I was teaching 6th grade Sunday school, and I was going to church. This I knew I needed. I knew I needed Jesus, but how do I get there?
I grew up in church. Going Sunday’s, Wednesday’s, and every event I could. I could tell you bible story after bible story. I may not know them like some people, but I knew them. Both my uncles are Baptist preachers. This was my life. It’s really all I knew.
But I was hurt by the church. I never felt accepted. I never felt like I had friends. Everyone had their “click” and I wasn’t apart of any of them.
“What was wrong with me? How could I be like them? Why am I so different? If no one talks to me, there has to be something wrong with me.” These are the lasts thoughts someone in a church should be thinking. And when I tried to talk about it to someone or ask someone about why this happens I got told everything was fine. Don’t worry. People like you.
I grew to hate church. The very place you should feel safe and accepted, I felt lonely, hurt, and rejected.
But I continued to go because I knew it’s where I needed to be. I needed community. I wasn’t really getting community because I was teaching 6th so I wasn’t meeting people, well not my age anyway.

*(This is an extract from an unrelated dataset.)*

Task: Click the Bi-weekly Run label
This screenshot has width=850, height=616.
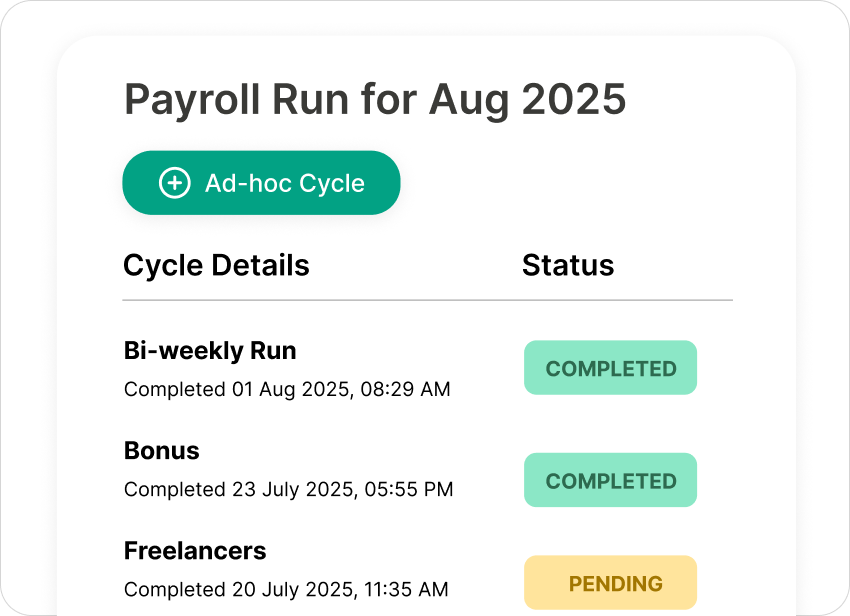Action: pyautogui.click(x=209, y=350)
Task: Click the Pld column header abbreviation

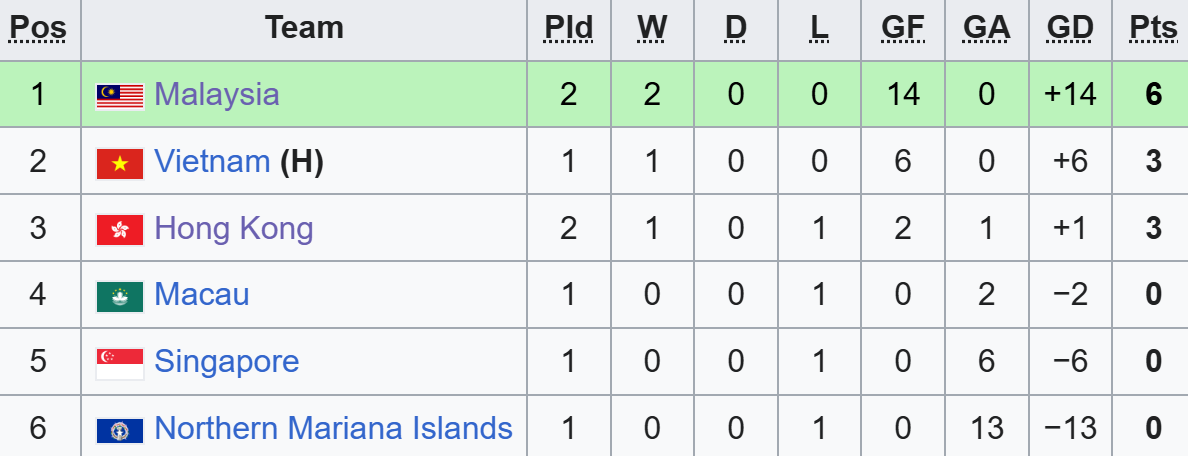Action: pos(568,28)
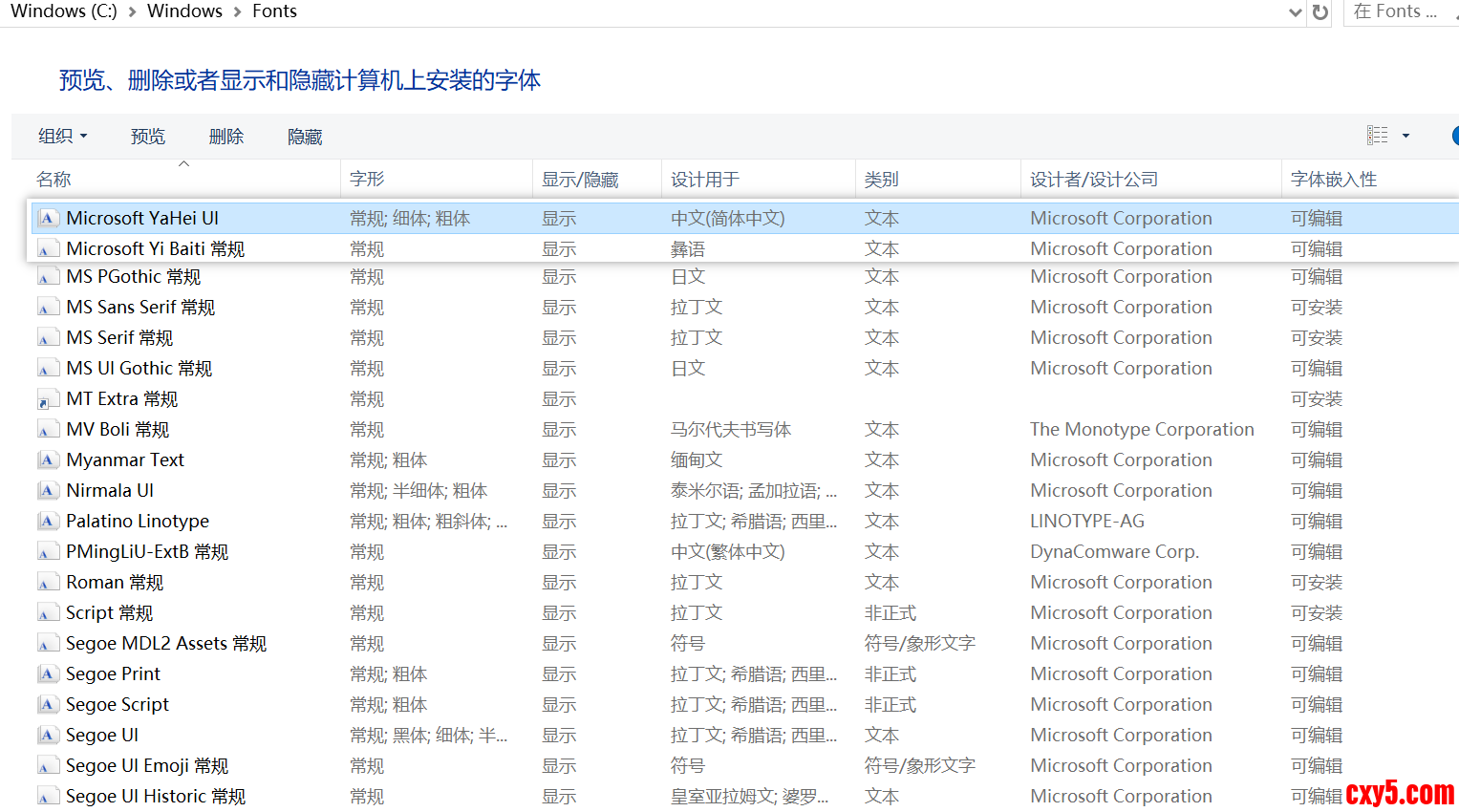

And then one Sunday in February I decided to go to attend Sunday school instead of teaching. And God sat a lady next to me who let me be me. She listened to me and she didn’t tell me I was wrong for feeling the way I feel. She invited me to be apart of a discipleship group, and that group has forever changed me. For the first time I felt loved and accepted. These girls let me come in broken and they walked along side me. Their prayer for me, and my prayer for myself was that I would know God loved me. One day I received a text with Zephaniah 3:17, “The Lord your God is with you, the Mighty Warrior who saves. He will take great delight in you; in his love he will no longer rebuke you, but will rejoice over you with singing.”
And in that moment, God said, “Alyssa, I love you. I delight in you. You are who I created you to be.” And after all the years I finally believed He loved me. And I came to know who I am in Him. It’s been a journey-it didn’t happen over night. But once I started walking in that, He started shining through me. When you absolutely know you are loved, you’re whole life is different. I could keep telling you how my life is different…here’s a few:
-people became attracted to me, they wanted to be around me.
-I was asked out on a date for the first time (he might have been Turkish, but if you saw him-HELLO!😍😍 and no I didn’t go because I didn’t stay in Turkey. But still.)
-joy became easier to choose
-I started seeing Him in everything
-He started speaking to me, and I could hear Him
-He gave me His heart for His people and I could tell it wasn’t mine
Other than telling you who God is to me-He is a healer and He is good, I’m not sure how else to explain what happened. He is so good, and He loves you. You were created to live with God. You are loved. He wants you to accept His love. I wish everyone “got it” because when you do, life is so great.